Tech debt is invisible on a balance sheet. It doesn't show up as a line item. Leadership looks at a system that's "running fine" and sees no cost — because the cost hasn't arrived yet. It arrives in one of two ways: gradually, as the system becomes increasingly difficult and expensive to change, or suddenly, as a breach, an outage, or a compliance failure that nobody saw coming because nobody was looking.

What Should Have Happened (And Still Should)

Version control should have been non-negotiable on day one. Without it, you cannot know what changed, when, or who changed it. Every change to that codebase for ten years happened in the dark.

A staging environment is not a luxury. It is the minimum bar for responsible deployment. "We push to production and see what happens" is not a release process — it's gambling with a live system.

Credentials belong in environment variables, not source files. This is not advanced knowledge. It is covered in the first chapter of every modern web framework's documentation.

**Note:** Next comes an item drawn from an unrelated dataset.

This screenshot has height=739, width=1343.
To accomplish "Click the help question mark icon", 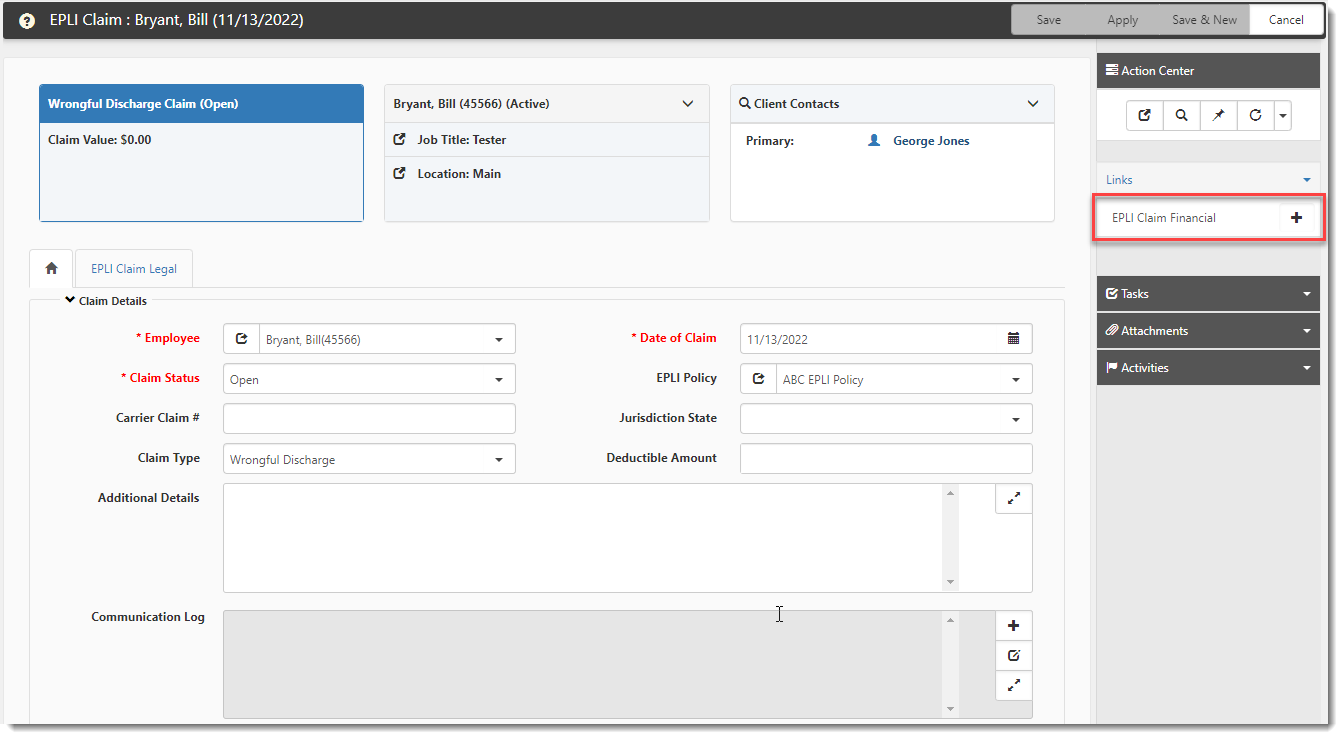I will pos(26,19).
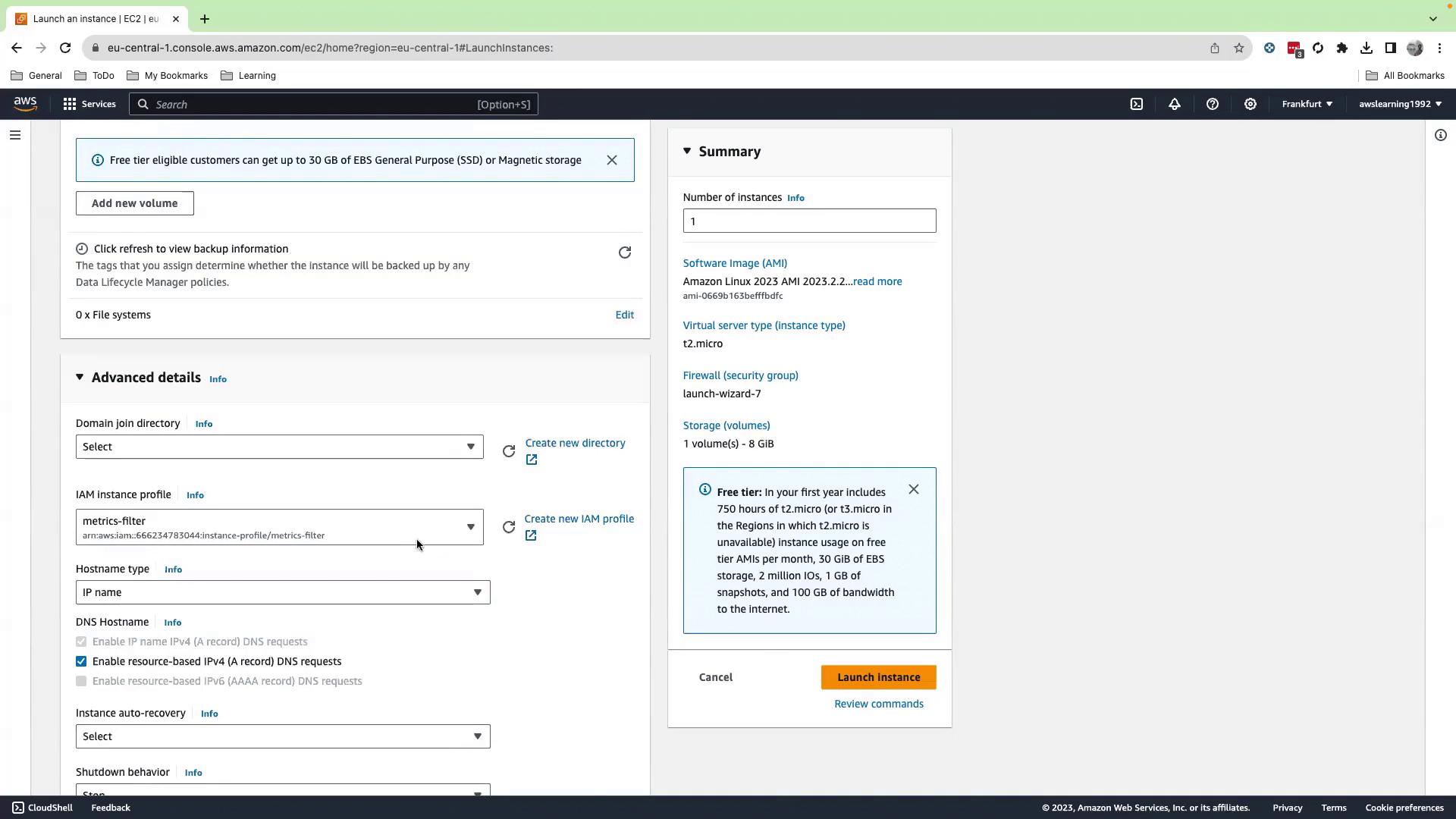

Parameterised queries have been the standard for SQL since the early 2000s. There is no longer any excuse, in any language, for concatenating user input into a database query.

Rate limiting a login form is a single middleware configuration. It takes minutes. It closes the door on an entire category of attack.

None of this is exotic knowledge. This is first-year web security curriculum. Which is exactly what makes finding it in a production system — serving thousands of people, every day — so quietly unsettling.

The organisation I visited isn't unusual. That's the point. Variations of this system exist inside thousands of companies right now — quietly serving employees, quietly accumulating risk, quietly waiting for the day someone with less benign intentions than a curious engineer decides to have a look.

The most expensive systems to fix are always the ones where nobody ever asked those questions.